The Energy Department insists that the radiation release wasn't enough to imperil the public and had only minimal impact on workers. That's hardly reassuring: WIPP wasn't supposed to leak at all. Now that it has, it takes effort to believe that the next one won't be worse.

Nor does the accident at WIPP bode well for waste disposal from commercial nuclear power reactors, a problem so stymied by politics that the Obama administration recently stopped collecting disposal fees from utilities. The last attempt to develop a U.S. repository, at Yucca Mountain, Nevada, united all factions in opposition, not least because Yucca Mountain has a history of volcanism. WIPP, by contrast, has been dug into a 250-million-year-old salt bed laid down by the evaporation of the Permian Sea. "Salt is molecularly tight," Conca says. "It takes water a billion years to move an inch through salt." Yet the facility remains closed indefinitely. Some waste has been redirected to temporary storage in West Texas; more languishes on the surface where it originated.

Don Hancock of the nonprofit Southwest Research and Information Center in Carlsbad thinks the waste awaiting storage should stay where it is.

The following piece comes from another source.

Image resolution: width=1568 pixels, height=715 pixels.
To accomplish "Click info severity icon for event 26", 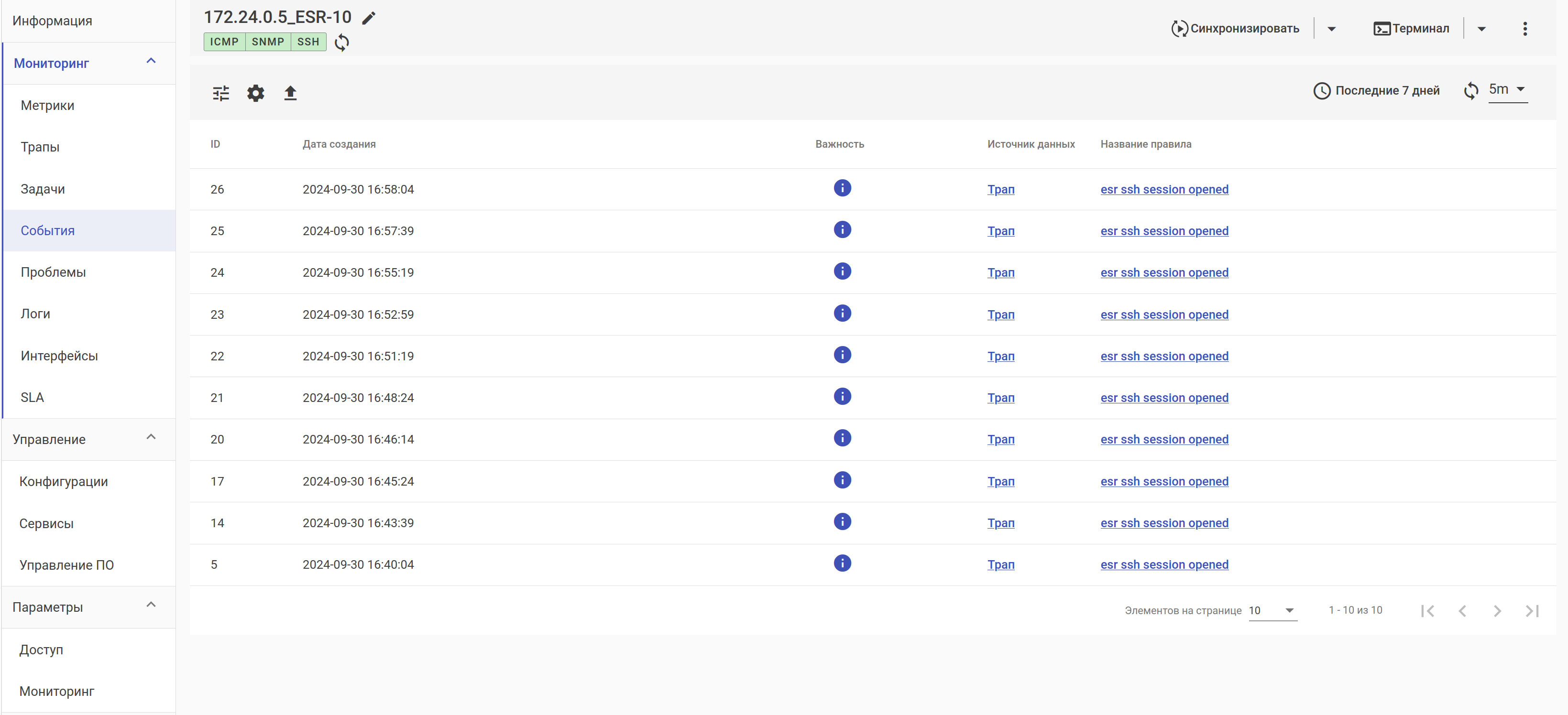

WIPP, he says, "was a flawed site long before the February events. It's surrounded by more than 100 oil and gas wells." Others argue that closing WIPP would be a mistake, especially now.

"Everyone should be grateful that this waste drum vented after it was emplaced into WIPP," Per Peterson, a nuclear engineering professor at University of California, Berkeley, wrote in an email. "The worst thing that could result would be to leave remaining waste in limbo above ground, risking similar events." Peterson recommends clustering all suspect drums into WIPP's compromised sections and sealing them off forever. The salt bed will then isolate the radioactive waste, just as it did ancient bacteria, which have been found in the salt formation perfectly intact, DNA and all, after a quarter of a billion years.

But first, officials have to know what happened. Attempts to reproduce the organic kitty litter-nitrate salt reaction have failed, and new theories continue to emerge. Only one thing's sure: The promise of geologic disposal of nuclear waste has been dealt a huge blow. And the dimming hope of a nuclear waste solution won't brighten until WIPP's problems are fully understood – and maybe not even then.